幽麵上神色未變,隻是眸中飛快的閃過一絲鄙視,然後對著軒轅子胥單膝跪地:"屬下辦事不利還請王爺降罪!"
軒轅子胥慢慢的踱步走到其麵前,低垂著媚眼看向其聲音緩緩的說道:"你跟隨本王這麼長時間,應該知道本王不是個是非不分的人,況且你的能力本王還是知道的,說吧,到底發生了什麼事情?記住本王不聽廢話"
幽頓了頓:"本來一切都按照計劃進行著,可是誰知道李術居然中間冒了出來,不管如何勸說仗著酒勁非要點嬌娘,樓中的人又是些吃不到葡萄喜歡起哄的,所以這李術便乘著亂闖進了嬌娘房中,而此時正是藥發作時,所以~"
軒轅子胥眉頭深深的皺起,居然是因為這個事情,這李術自己還是知道的,沒有想到喝多了色膽倒是不小,明明知道嬌娘是花王的人也敢招惹,想到這裏對幽擺擺手:"我知道了,那樓裏現在究竟如何了?"
"李術那就是個軟蛋,發現有人死了當場就嚇尿了到現在還沒有回魂被他的家仆看著呢,本來是要扛回府的,不過屬下怎麼也得做做樣子,這般放他走豈不是招人口舌。至於樓裏的其他人已經被勸出樓了"
軒轅子胥將手指敲了敲,然後對著地下的女子說道:"你去好好將李術送出去,就說這次事情已經查出來了,根本就是樓中女子爭風吃醋,至於究竟是哪一個女子,我想這個就不需要我來教你了吧!"
"屬下明白"幽眸光閃了閃說道
"恩,下去吧"
"主子"幽剛剛出去一道人影便閃進了房間
軒轅子胥頭都沒有回,他靜靜的看著窗外聲音低低的說道:"還記得當初我第一次見你和你說了什麼嗎?"
嬌娘,或許應該叫魄詫異的抬頭看向背對著她的男子,眼前慢慢浮現六年前的情景,那時的她不過十歲的小女孩,那年的冬天似乎特別的冷,她穿著家裏最後的衣袍出門找尋久未歸家的父親,在路過包子鋪的時候那包子的香味勾的她口水直流,她到現在還記得那老板厭惡的眼神。

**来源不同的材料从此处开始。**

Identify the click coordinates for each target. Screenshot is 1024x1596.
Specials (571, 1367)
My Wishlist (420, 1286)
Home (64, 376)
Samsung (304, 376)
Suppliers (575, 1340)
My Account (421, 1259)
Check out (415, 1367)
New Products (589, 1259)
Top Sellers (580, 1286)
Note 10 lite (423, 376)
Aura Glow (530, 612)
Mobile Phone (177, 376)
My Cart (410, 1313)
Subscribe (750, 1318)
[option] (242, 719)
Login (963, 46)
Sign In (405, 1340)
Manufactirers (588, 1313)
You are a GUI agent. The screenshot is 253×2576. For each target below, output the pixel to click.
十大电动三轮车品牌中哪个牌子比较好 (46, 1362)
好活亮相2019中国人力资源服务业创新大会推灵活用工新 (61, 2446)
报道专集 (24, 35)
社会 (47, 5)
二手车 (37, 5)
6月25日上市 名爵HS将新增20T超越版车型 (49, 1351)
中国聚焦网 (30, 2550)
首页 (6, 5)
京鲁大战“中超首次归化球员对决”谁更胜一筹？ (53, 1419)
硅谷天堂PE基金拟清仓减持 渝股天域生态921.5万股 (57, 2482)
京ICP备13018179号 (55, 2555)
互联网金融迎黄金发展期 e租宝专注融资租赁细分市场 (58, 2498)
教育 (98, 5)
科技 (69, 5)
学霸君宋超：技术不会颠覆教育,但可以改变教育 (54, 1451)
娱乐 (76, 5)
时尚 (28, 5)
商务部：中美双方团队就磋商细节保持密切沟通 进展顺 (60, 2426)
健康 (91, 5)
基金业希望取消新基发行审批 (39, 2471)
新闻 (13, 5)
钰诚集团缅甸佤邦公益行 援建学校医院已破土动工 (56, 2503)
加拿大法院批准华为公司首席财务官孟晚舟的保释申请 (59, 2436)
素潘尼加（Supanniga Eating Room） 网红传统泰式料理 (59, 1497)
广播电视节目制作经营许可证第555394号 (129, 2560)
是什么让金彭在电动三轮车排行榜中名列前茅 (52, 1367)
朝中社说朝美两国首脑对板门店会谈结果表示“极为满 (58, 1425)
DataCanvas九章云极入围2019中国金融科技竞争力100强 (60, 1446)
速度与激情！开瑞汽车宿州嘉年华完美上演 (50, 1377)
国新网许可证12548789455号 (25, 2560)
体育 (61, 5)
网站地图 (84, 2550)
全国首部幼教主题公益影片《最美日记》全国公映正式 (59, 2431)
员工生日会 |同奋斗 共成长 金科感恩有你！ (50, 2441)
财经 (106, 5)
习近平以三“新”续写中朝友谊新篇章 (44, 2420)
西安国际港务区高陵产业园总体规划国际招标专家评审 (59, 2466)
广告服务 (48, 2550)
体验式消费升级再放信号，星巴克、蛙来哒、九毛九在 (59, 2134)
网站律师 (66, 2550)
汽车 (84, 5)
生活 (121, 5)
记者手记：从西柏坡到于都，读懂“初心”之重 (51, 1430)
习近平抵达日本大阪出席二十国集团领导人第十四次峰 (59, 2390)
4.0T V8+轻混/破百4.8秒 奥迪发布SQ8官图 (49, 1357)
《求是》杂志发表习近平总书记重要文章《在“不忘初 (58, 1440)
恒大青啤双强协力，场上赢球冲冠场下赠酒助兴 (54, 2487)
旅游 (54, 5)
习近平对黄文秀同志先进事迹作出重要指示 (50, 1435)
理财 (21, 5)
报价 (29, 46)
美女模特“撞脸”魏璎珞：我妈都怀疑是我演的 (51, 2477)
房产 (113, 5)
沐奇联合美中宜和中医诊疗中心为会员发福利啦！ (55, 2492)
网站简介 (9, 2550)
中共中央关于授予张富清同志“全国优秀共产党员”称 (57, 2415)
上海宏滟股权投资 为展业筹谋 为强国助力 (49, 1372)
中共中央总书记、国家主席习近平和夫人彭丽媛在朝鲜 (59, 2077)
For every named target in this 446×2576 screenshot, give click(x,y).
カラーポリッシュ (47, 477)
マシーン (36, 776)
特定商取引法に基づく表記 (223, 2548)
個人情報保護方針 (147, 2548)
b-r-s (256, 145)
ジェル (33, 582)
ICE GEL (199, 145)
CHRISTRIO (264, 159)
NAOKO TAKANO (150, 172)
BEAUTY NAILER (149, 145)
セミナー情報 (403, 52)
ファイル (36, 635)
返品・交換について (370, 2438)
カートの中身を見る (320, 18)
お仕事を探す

她那時找了好久好久都沒有找到她的父親,直到她實在走不動拖著瘦弱的身體歸家發現四周人對著她躲躲閃閃的打量時一種不祥的感覺撲麵而來,急步跑回家中然而終究遲了,那個一直微笑著說怡兒回來的阿娘不在了,她瘋狂的衝出房門追問著遇見的每一個人,可是每一個人隻是躲閃著說不知道。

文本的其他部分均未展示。